▶ [WHAT THIS TASK INVOLVES]: Reproduce the text of every item below verbatim, omitting the pictures.

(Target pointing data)
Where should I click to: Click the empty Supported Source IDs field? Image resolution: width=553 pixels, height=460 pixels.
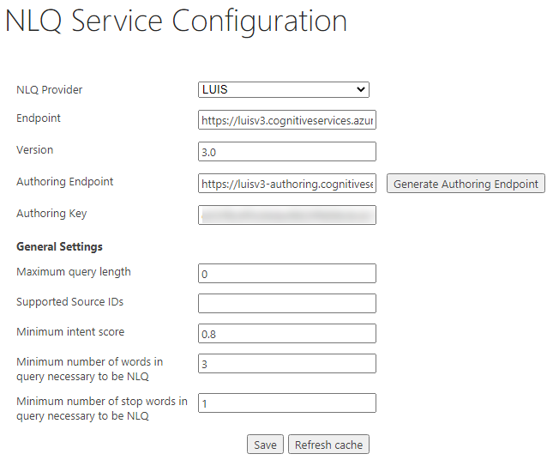tap(286, 303)
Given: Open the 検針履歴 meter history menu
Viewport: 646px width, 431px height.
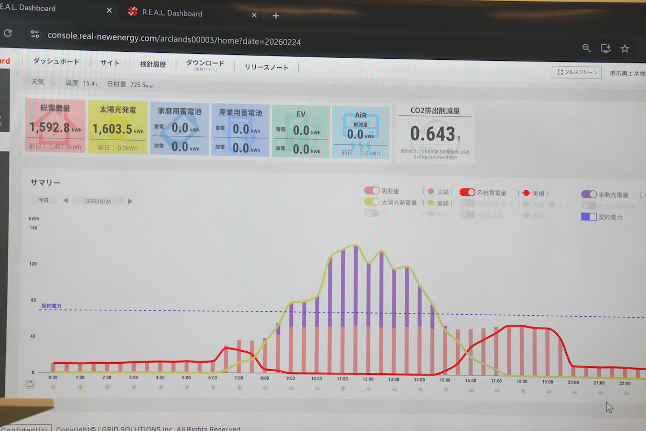Looking at the screenshot, I should coord(153,64).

▶ [ANSWER TO THE PROBLEM]:
Where should I click to: Click the empty Supported Source IDs field? Image resolution: width=553 pixels, height=460 pixels.
tap(286, 303)
Given: Open the 検針履歴 meter history menu
Viewport: 646px width, 431px height.
Looking at the screenshot, I should coord(153,64).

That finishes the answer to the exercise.